Aim of the exercise =>
Pictures stay out of the copy. Everything else in the records must be repeated exactly.

+++

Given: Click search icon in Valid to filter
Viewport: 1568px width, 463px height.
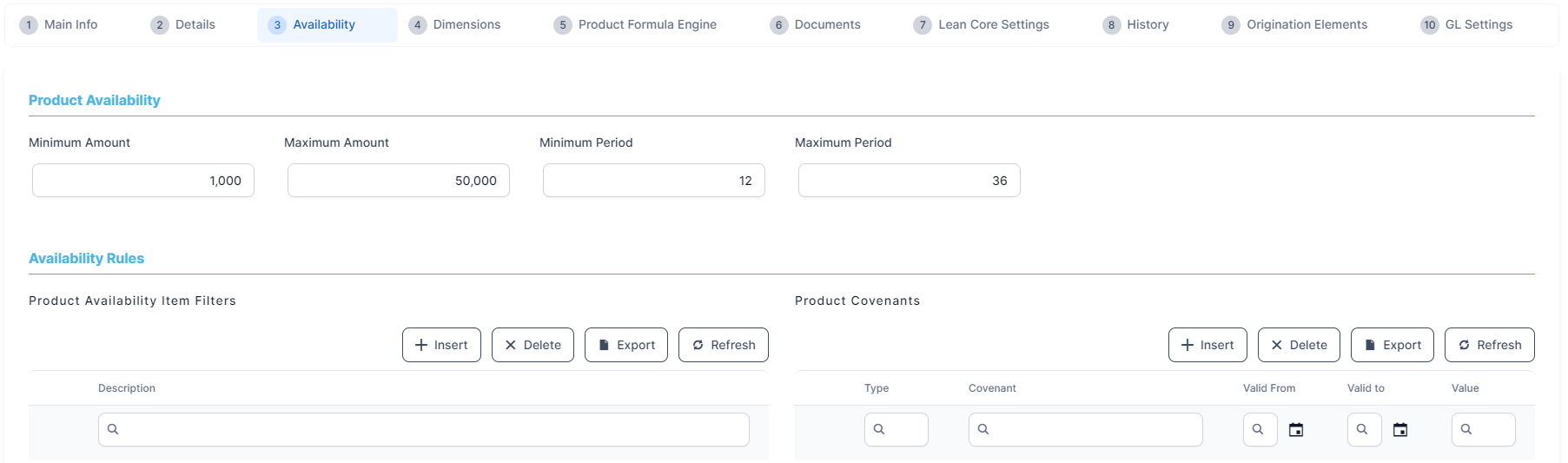Looking at the screenshot, I should [x=1363, y=430].
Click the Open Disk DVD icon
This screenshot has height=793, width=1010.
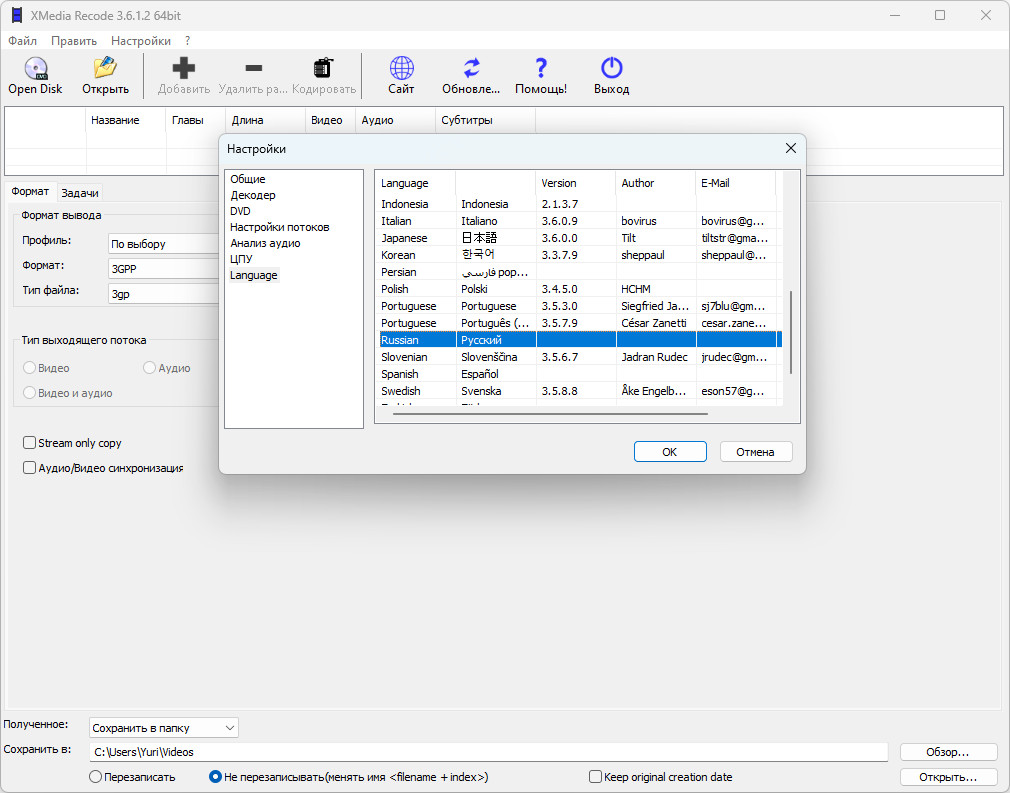coord(35,68)
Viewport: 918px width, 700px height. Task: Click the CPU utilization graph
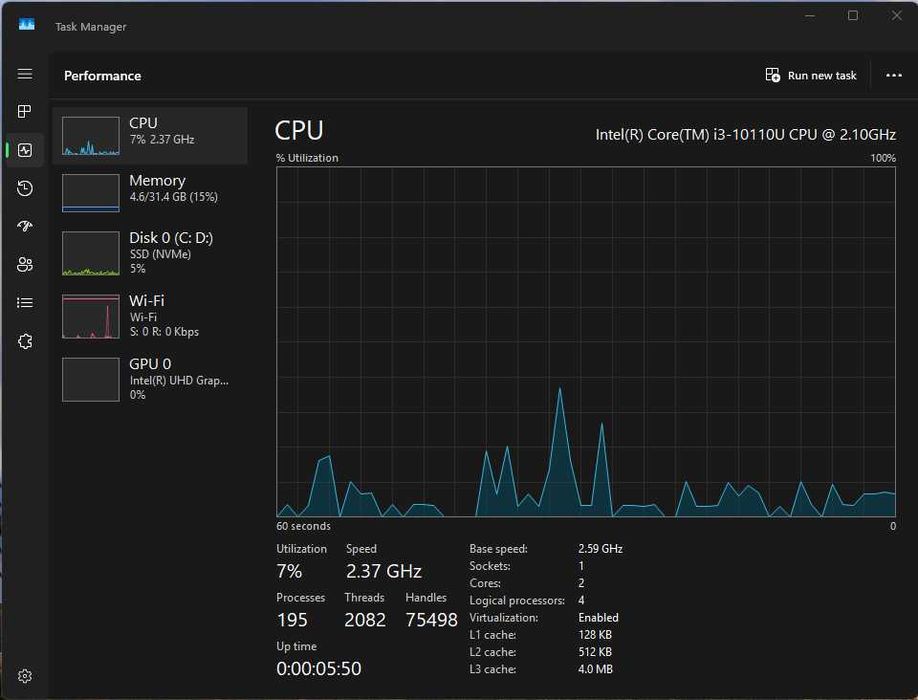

+++

Answer space =>
Given: Click search icon in Valid to filter
Viewport: 1568px width, 463px height.
Looking at the screenshot, I should [x=1363, y=430].
Click the Open Disk DVD icon
This screenshot has height=793, width=1010.
coord(35,68)
Viewport: 918px width, 700px height. Task: Click the CPU utilization graph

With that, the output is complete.